Foundations of Manifold Learning

本課程網頁已於 107-2 學期結束後停止維護，並移除大部分課程講義連結。

流形學習

流形學習(manifold learning, ML) 廣義來說包含了所有和幾何相關的機器學習理論[1]，其中主要的一個分支是低維嵌入(low dimensional embedding)，目的是做資料降維(dimensionality reduction)、視覺化(data visualization)或分群(clustering)，這部分和統計的多變量分析比較相關[2]。統計中最基本的降維方法叫做主成分分析(Principal component analysis, PCA)，大多數多變量分析的課本都有提到，或者可以參考專書[3]。另一個常用於“相對性”資料的方法則是 multidimensional scaling(MDS)[4]。這兩種方式都是在指定的低維歐氏空間中盡可能重建原始資料分佈。

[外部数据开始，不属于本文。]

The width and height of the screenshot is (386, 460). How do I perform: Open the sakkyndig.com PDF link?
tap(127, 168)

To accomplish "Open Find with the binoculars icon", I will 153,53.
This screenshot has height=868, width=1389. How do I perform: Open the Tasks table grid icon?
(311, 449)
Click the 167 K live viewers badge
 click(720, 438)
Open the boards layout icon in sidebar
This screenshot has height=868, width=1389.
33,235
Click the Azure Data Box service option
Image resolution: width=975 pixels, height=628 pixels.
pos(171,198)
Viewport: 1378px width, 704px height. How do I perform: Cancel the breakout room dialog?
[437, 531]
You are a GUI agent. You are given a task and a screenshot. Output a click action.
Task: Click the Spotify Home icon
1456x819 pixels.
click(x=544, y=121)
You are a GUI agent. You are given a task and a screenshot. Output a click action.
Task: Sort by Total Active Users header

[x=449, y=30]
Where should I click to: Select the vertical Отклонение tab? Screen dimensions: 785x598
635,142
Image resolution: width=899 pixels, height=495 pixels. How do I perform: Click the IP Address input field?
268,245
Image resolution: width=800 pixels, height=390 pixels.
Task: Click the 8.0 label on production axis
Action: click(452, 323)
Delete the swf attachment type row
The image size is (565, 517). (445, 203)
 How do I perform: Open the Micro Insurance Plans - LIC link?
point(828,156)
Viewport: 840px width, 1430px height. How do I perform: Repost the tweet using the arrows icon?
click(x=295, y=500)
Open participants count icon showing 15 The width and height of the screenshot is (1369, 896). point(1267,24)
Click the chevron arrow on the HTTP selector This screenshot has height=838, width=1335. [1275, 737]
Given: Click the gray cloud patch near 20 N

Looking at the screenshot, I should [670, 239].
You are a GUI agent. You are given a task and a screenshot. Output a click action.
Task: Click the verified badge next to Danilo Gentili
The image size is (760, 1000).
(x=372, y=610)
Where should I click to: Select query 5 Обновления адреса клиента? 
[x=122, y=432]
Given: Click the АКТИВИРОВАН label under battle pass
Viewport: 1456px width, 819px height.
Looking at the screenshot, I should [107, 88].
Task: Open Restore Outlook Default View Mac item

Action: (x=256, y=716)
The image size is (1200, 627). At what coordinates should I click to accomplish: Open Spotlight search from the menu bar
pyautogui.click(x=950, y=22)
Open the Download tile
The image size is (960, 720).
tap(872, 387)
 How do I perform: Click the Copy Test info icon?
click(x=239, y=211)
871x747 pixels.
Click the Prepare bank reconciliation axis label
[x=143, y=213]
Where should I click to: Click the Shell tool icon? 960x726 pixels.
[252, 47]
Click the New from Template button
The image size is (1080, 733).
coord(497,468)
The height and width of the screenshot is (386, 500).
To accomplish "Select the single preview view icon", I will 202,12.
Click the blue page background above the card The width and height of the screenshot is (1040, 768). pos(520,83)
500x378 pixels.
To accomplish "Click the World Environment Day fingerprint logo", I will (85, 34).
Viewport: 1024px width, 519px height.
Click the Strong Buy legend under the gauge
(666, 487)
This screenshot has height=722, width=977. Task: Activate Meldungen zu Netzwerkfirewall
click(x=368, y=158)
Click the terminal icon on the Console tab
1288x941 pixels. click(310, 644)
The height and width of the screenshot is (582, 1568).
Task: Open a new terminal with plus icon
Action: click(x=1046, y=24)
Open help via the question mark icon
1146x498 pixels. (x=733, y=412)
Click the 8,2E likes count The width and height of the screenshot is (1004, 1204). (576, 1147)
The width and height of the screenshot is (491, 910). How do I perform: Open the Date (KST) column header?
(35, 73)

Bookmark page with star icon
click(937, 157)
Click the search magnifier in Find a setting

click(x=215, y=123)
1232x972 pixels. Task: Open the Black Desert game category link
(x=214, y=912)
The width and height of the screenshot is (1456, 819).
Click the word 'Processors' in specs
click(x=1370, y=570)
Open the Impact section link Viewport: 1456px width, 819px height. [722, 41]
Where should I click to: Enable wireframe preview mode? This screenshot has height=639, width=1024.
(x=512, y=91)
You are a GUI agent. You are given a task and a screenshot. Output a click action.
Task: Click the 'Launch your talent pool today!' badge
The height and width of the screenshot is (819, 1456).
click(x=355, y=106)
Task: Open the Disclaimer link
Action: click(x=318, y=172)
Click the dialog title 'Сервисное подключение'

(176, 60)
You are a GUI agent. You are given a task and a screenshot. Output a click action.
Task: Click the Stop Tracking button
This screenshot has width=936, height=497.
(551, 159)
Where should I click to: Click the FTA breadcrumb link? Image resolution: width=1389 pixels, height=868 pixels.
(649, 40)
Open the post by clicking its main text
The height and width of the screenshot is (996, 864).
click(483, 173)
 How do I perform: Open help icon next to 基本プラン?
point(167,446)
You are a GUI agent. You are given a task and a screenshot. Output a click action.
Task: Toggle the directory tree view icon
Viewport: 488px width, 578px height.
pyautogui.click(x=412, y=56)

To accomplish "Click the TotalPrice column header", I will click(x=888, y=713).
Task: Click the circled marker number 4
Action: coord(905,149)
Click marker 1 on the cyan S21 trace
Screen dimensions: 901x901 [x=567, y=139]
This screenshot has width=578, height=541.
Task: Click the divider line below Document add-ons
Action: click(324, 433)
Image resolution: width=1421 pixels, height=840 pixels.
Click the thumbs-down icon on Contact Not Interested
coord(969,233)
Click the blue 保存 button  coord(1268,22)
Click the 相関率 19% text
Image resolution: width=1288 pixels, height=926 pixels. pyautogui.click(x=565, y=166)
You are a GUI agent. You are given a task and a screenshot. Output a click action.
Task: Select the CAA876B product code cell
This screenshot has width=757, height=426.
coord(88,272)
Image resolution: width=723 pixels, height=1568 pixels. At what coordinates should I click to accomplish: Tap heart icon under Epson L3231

2000 年時，同一期《Science》上出現兩個新的 ML 演算法：Isomap[5] 與 Locally Linear Embedding(LLE)[6]。之後陸續有 Laplacian eigenmap(LE)[7]、Diffusion map(DM)[8]、t-SNE[9] 等方法。這些新方法和以往最大的差異在於假設資料具有流形的結構，因此採用非線性的嵌入法來研究資料的型態，亦即"學習流形(learn the manifold)"。可以參考一些介紹性的文章 [10,11,12] 及 [12] 豐富的參考資料。

本課程的目的是介紹這些方法的數學原理，以及理論上的困難與問題，為進一步的探究做準備。

我們假設學生已經修過微積分與線性代數。

[1] Manifold Learning Theory and Applications, by Yunqian Ma (Editor), Yun Fu (Editor)

[2] Modern Multivariate Statistical Techniques - Regression, Classification, and Manifold Learning. Alan J. Izenman. especially Chapter 7,13,16

[3] Principal component analysis. I. T. Jolliffe.

[4] Modern Multidimensional Scaling - Theory and Applications. I. Borg and P. J. F. Groenen, 2005. Or Chapter 13 in [2].

[5] http://web.mit.edu/cocosci/isomap/isomap.html

[6] https://cs.nyu.edu/~roweis/lle/

[7] Laplacian Eigenmaps for Dimensionality Reduction and Data Representation, by M. Belkin and P. Niyogi.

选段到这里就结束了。